Collected data entries:
-- -- --
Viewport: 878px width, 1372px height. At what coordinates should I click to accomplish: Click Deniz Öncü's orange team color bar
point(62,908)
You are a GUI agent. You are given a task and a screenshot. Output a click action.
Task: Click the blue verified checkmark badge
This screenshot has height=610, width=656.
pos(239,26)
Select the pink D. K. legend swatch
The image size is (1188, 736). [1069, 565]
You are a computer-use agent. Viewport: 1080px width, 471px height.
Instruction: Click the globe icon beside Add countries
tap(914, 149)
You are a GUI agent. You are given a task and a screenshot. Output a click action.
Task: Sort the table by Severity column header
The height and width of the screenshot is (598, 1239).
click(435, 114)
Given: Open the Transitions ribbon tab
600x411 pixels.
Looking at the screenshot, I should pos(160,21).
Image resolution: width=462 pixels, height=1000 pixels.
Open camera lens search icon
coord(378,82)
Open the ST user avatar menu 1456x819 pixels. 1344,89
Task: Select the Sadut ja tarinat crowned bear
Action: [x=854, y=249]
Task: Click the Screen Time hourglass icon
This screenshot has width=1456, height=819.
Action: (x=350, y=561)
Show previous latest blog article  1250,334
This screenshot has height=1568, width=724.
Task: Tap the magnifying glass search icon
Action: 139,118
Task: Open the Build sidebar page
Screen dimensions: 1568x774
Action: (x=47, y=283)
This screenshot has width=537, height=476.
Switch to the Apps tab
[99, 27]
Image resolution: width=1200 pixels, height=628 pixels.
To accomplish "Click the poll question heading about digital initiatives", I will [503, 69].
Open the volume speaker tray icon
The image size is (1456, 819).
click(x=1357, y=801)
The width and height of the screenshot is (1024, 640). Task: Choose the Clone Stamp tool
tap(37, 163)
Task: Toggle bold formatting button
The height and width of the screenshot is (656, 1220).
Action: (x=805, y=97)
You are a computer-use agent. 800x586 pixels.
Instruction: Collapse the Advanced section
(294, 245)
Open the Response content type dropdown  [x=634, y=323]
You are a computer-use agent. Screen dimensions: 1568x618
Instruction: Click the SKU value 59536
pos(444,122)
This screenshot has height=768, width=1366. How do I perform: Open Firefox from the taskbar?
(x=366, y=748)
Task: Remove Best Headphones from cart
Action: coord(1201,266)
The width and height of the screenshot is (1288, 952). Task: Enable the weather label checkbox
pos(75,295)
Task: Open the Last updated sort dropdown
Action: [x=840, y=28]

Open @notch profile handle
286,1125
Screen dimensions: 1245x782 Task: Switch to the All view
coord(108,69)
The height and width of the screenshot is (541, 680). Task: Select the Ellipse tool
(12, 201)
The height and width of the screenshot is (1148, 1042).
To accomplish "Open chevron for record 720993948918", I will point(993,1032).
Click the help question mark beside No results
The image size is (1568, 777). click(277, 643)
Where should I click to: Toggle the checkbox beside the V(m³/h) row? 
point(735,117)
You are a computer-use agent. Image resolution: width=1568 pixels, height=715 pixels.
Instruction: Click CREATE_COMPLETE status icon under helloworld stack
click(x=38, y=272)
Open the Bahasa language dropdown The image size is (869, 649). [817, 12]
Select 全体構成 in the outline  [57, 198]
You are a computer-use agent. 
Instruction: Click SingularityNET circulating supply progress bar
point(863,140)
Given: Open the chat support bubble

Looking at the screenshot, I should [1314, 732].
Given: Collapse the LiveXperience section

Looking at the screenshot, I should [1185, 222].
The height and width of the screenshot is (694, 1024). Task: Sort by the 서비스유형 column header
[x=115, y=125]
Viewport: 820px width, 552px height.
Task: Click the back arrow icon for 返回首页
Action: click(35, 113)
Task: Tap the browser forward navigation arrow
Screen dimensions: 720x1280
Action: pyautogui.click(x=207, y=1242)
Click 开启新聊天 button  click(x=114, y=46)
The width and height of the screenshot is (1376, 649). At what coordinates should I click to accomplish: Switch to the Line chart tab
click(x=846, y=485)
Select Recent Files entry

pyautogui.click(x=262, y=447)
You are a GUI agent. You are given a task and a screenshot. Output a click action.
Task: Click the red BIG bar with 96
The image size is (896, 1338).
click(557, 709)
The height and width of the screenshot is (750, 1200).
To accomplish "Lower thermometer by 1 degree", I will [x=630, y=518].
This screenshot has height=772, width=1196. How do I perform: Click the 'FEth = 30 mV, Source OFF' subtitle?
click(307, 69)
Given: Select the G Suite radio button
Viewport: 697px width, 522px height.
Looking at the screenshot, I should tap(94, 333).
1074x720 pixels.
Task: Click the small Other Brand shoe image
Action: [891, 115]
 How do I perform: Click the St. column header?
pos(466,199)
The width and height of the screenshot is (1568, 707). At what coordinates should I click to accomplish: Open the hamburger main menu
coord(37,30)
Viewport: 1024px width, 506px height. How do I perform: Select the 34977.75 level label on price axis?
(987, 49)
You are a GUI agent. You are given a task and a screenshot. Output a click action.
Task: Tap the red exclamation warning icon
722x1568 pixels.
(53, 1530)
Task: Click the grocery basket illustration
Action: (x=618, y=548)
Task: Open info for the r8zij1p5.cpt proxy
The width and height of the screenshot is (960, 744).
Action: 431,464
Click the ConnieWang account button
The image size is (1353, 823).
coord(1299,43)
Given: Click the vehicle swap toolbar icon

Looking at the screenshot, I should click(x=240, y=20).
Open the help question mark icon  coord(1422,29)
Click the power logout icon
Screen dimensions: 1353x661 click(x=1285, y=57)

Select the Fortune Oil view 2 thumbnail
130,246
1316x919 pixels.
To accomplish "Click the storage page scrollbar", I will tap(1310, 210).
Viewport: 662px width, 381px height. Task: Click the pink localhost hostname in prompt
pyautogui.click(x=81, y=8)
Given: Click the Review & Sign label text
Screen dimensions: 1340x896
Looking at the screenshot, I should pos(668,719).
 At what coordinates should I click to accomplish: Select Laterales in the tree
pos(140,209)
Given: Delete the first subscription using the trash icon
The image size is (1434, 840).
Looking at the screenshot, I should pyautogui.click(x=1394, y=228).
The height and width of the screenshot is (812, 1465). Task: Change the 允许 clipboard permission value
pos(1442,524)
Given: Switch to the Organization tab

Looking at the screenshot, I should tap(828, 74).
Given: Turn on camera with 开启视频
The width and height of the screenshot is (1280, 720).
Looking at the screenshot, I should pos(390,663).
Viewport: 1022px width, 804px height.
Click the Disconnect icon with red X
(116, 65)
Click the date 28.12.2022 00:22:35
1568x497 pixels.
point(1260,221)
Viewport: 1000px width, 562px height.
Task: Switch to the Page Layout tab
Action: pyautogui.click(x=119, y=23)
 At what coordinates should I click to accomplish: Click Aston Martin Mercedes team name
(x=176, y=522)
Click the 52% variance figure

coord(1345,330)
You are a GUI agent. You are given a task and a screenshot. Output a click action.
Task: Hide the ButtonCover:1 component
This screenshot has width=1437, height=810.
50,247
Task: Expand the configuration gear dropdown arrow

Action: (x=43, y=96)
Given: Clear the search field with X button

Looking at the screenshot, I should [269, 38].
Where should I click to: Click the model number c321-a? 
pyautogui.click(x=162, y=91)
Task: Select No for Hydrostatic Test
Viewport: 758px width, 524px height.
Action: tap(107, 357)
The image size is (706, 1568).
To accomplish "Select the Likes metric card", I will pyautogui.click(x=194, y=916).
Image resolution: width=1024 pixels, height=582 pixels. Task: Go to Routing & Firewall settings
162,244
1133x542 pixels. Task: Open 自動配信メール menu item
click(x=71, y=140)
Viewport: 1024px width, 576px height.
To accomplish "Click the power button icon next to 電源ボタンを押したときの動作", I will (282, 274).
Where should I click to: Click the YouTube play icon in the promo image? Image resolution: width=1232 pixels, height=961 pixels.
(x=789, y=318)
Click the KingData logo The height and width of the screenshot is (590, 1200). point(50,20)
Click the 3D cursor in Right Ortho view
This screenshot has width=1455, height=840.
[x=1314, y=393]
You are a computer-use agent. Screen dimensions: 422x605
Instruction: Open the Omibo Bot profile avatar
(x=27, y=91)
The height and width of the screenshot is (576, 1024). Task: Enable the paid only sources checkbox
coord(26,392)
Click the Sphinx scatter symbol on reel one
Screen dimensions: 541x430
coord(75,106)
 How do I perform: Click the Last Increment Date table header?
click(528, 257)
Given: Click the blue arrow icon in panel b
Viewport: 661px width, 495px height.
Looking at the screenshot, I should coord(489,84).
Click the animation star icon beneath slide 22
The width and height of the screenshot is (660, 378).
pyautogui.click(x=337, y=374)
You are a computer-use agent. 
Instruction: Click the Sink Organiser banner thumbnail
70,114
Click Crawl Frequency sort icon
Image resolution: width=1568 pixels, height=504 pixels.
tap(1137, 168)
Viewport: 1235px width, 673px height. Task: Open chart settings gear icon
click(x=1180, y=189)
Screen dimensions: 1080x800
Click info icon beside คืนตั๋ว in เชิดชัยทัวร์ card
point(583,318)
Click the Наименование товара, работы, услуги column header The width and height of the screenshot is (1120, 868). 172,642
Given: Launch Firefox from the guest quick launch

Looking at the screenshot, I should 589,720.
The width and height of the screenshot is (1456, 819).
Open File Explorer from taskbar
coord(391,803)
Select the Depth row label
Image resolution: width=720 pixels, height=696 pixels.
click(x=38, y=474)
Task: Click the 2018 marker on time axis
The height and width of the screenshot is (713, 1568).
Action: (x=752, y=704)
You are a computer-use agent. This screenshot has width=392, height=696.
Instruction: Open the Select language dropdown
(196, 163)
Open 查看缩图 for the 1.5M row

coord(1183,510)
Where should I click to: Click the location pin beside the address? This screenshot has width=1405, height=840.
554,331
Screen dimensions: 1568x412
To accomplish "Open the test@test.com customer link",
-- -- --
§ OBJECTIVE
Could you edit the stretch from the start of the listing through the line containing "The image size is (1188, 736). [1069, 565]" by swapping "swatch" for "chip" and keeping everything else unchanged?

§ REPLY TO THE EXERCISE
Viewport: 878px width, 1372px height. At what coordinates should I click to accomplish: Click Deniz Öncü's orange team color bar
point(62,908)
You are a GUI agent. You are given a task and a screenshot. Output a click action.
Task: Click the blue verified checkmark badge
This screenshot has height=610, width=656.
pos(239,26)
Select the pink D. K. legend chip
The image size is (1188, 736). [1069, 565]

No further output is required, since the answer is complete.